## PROBLEM REQUIREMENTS
Could you retype every entry below exactly as written?

=== Begin Enclosure ===

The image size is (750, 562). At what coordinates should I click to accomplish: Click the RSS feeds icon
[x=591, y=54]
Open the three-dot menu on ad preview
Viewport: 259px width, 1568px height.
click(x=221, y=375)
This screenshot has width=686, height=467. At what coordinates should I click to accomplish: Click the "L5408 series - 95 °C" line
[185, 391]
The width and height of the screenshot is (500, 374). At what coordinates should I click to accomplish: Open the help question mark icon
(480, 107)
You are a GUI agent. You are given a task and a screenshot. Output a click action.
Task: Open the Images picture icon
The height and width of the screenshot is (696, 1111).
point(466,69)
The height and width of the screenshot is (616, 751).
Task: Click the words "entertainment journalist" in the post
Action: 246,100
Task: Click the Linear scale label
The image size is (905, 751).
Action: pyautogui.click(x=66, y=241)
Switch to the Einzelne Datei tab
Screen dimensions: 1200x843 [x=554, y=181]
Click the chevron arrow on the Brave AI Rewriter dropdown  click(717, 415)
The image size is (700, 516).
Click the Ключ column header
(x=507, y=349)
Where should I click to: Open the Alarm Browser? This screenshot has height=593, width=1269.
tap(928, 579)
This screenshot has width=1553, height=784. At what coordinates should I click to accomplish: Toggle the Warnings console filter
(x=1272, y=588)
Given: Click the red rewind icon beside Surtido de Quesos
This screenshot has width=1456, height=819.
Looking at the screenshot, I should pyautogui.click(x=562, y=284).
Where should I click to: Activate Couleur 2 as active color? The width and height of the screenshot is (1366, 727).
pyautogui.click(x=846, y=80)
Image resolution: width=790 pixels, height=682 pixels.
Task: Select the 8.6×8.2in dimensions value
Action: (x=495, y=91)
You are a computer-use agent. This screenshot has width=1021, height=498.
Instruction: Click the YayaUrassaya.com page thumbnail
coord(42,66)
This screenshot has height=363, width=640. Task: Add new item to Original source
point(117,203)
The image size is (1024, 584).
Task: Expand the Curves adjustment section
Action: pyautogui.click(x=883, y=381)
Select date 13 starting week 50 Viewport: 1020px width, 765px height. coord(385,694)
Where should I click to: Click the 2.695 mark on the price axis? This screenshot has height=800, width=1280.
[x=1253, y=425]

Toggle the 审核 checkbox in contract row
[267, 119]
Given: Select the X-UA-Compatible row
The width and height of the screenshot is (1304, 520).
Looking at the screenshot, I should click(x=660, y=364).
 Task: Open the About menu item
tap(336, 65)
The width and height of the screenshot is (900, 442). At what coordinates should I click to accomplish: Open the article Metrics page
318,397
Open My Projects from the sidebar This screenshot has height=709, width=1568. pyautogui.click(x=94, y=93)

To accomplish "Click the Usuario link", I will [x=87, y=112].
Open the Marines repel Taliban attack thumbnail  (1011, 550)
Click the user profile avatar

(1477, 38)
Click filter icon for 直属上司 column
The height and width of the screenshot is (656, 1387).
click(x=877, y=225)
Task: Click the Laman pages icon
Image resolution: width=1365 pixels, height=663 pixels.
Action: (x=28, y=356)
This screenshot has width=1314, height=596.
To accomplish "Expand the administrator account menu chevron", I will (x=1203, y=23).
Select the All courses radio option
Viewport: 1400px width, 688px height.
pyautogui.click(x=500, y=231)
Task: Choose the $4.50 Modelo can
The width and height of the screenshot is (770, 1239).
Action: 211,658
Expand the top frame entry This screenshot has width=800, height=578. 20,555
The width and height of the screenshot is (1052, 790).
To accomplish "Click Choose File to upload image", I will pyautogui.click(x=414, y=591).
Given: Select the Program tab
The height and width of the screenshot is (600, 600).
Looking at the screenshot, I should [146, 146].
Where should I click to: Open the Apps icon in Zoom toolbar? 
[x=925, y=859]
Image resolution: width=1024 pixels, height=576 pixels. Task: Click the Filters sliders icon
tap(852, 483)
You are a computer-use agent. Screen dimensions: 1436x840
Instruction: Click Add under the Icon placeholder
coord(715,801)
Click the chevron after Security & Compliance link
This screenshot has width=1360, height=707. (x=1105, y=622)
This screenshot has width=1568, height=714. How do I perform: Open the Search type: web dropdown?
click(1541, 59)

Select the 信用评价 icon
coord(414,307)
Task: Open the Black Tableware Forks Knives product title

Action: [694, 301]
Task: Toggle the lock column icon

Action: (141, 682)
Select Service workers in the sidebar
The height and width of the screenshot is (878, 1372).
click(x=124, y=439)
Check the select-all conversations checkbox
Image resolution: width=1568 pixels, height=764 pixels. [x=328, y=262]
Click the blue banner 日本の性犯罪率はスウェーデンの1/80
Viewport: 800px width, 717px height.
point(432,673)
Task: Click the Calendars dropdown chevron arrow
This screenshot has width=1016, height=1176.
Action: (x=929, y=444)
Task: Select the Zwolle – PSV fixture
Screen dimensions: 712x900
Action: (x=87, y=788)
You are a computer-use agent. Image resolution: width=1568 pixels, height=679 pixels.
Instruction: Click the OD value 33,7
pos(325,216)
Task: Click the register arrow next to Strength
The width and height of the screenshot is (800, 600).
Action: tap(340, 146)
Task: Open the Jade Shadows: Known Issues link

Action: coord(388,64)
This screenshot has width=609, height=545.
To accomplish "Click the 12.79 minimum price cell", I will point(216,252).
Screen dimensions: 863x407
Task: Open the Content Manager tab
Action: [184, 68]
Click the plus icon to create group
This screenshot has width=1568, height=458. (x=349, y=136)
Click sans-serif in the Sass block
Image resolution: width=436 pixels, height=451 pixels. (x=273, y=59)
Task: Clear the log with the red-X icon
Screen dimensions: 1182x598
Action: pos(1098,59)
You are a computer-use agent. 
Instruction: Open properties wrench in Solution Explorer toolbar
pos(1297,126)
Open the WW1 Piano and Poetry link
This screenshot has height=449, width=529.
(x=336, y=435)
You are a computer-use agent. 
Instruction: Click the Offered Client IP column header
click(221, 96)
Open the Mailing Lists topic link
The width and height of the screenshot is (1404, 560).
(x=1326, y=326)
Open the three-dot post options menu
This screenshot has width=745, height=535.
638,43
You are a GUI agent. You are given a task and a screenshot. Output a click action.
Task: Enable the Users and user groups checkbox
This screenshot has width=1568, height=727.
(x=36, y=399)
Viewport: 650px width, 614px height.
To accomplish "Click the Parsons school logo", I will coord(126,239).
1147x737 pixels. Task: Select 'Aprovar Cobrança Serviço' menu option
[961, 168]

=== End Enclosure ===

## TASK RESPONSE
The image size is (750, 562). At what coordinates should I click to accomplish: Click the RSS feeds icon
[x=591, y=54]
Open the three-dot menu on ad preview
Viewport: 259px width, 1568px height.
click(x=221, y=375)
This screenshot has width=686, height=467. At what coordinates should I click to accomplish: Click the "L5408 series - 95 °C" line
[185, 391]
The width and height of the screenshot is (500, 374). At what coordinates should I click to accomplish: Open the help question mark icon
(480, 107)
You are a GUI agent. You are given a task and a screenshot. Output a click action.
Task: Open the Images picture icon
The height and width of the screenshot is (696, 1111).
point(466,69)
The height and width of the screenshot is (616, 751).
Task: Click the words "entertainment journalist" in the post
Action: 246,100
Task: Click the Linear scale label
The image size is (905, 751).
Action: pyautogui.click(x=66, y=241)
Switch to the Einzelne Datei tab
Screen dimensions: 1200x843 [x=554, y=181]
Click the chevron arrow on the Brave AI Rewriter dropdown  click(717, 415)
The image size is (700, 516).
Click the Ключ column header
(x=507, y=349)
Where should I click to: Open the Alarm Browser? This screenshot has height=593, width=1269.
tap(928, 579)
This screenshot has width=1553, height=784. At what coordinates should I click to accomplish: Toggle the Warnings console filter
(x=1272, y=588)
Given: Click the red rewind icon beside Surtido de Quesos
This screenshot has width=1456, height=819.
Looking at the screenshot, I should pyautogui.click(x=562, y=284).
Where should I click to: Activate Couleur 2 as active color? The width and height of the screenshot is (1366, 727).
pyautogui.click(x=846, y=80)
Image resolution: width=790 pixels, height=682 pixels.
Task: Select the 8.6×8.2in dimensions value
Action: (x=495, y=91)
You are a computer-use agent. This screenshot has width=1021, height=498.
Instruction: Click the YayaUrassaya.com page thumbnail
coord(42,66)
This screenshot has height=363, width=640. Task: Add new item to Original source
point(117,203)
The image size is (1024, 584).
Task: Expand the Curves adjustment section
Action: pyautogui.click(x=883, y=381)
Select date 13 starting week 50 Viewport: 1020px width, 765px height. coord(385,694)
Where should I click to: Click the 2.695 mark on the price axis? This screenshot has height=800, width=1280.
[x=1253, y=425]

Toggle the 审核 checkbox in contract row
[267, 119]
Given: Select the X-UA-Compatible row
The width and height of the screenshot is (1304, 520).
Looking at the screenshot, I should click(x=660, y=364).
 Task: Open the About menu item
tap(336, 65)
The width and height of the screenshot is (900, 442). At what coordinates should I click to accomplish: Open the article Metrics page
318,397
Open My Projects from the sidebar This screenshot has height=709, width=1568. pyautogui.click(x=94, y=93)

To accomplish "Click the Usuario link", I will [x=87, y=112].
Open the Marines repel Taliban attack thumbnail  (1011, 550)
Click the user profile avatar

(1477, 38)
Click filter icon for 直属上司 column
The height and width of the screenshot is (656, 1387).
click(x=877, y=225)
Task: Click the Laman pages icon
Image resolution: width=1365 pixels, height=663 pixels.
Action: (x=28, y=356)
This screenshot has width=1314, height=596.
To accomplish "Expand the administrator account menu chevron", I will (x=1203, y=23).
Select the All courses radio option
Viewport: 1400px width, 688px height.
pyautogui.click(x=500, y=231)
Task: Choose the $4.50 Modelo can
The width and height of the screenshot is (770, 1239).
Action: 211,658
Expand the top frame entry This screenshot has width=800, height=578. 20,555
The width and height of the screenshot is (1052, 790).
To accomplish "Click Choose File to upload image", I will pyautogui.click(x=414, y=591).
Given: Select the Program tab
The height and width of the screenshot is (600, 600).
Looking at the screenshot, I should [146, 146].
Where should I click to: Open the Apps icon in Zoom toolbar? 
[x=925, y=859]
Image resolution: width=1024 pixels, height=576 pixels. Task: Click the Filters sliders icon
tap(852, 483)
You are a computer-use agent. Screen dimensions: 1436x840
Instruction: Click Add under the Icon placeholder
coord(715,801)
Click the chevron after Security & Compliance link
This screenshot has width=1360, height=707. (x=1105, y=622)
This screenshot has width=1568, height=714. How do I perform: Open the Search type: web dropdown?
click(1541, 59)

Select the 信用评价 icon
coord(414,307)
Task: Open the Black Tableware Forks Knives product title

Action: [694, 301]
Task: Toggle the lock column icon

Action: (141, 682)
Select Service workers in the sidebar
The height and width of the screenshot is (878, 1372).
click(x=124, y=439)
Check the select-all conversations checkbox
Image resolution: width=1568 pixels, height=764 pixels. [x=328, y=262]
Click the blue banner 日本の性犯罪率はスウェーデンの1/80
Viewport: 800px width, 717px height.
point(432,673)
Task: Click the Calendars dropdown chevron arrow
This screenshot has width=1016, height=1176.
Action: (x=929, y=444)
Task: Select the Zwolle – PSV fixture
Screen dimensions: 712x900
Action: (x=87, y=788)
You are a computer-use agent. Image resolution: width=1568 pixels, height=679 pixels.
Instruction: Click the OD value 33,7
pos(325,216)
Task: Click the register arrow next to Strength
The width and height of the screenshot is (800, 600).
Action: tap(340, 146)
Task: Open the Jade Shadows: Known Issues link

Action: coord(388,64)
This screenshot has width=609, height=545.
To accomplish "Click the 12.79 minimum price cell", I will point(216,252).
Screen dimensions: 863x407
Task: Open the Content Manager tab
Action: [184, 68]
Click the plus icon to create group
This screenshot has width=1568, height=458. (x=349, y=136)
Click sans-serif in the Sass block
Image resolution: width=436 pixels, height=451 pixels. (x=273, y=59)
Task: Clear the log with the red-X icon
Screen dimensions: 1182x598
Action: pos(1098,59)
You are a computer-use agent. 
Instruction: Open properties wrench in Solution Explorer toolbar
pos(1297,126)
Open the WW1 Piano and Poetry link
This screenshot has height=449, width=529.
(x=336, y=435)
You are a computer-use agent. 
Instruction: Click the Offered Client IP column header
click(221, 96)
Open the Mailing Lists topic link
The width and height of the screenshot is (1404, 560).
(x=1326, y=326)
Open the three-dot post options menu
This screenshot has width=745, height=535.
638,43
You are a GUI agent. You are given a task and a screenshot. Output a click action.
Task: Enable the Users and user groups checkbox
This screenshot has width=1568, height=727.
(x=36, y=399)
Viewport: 650px width, 614px height.
To accomplish "Click the Parsons school logo", I will coord(126,239).
1147x737 pixels. Task: Select 'Aprovar Cobrança Serviço' menu option
[961, 168]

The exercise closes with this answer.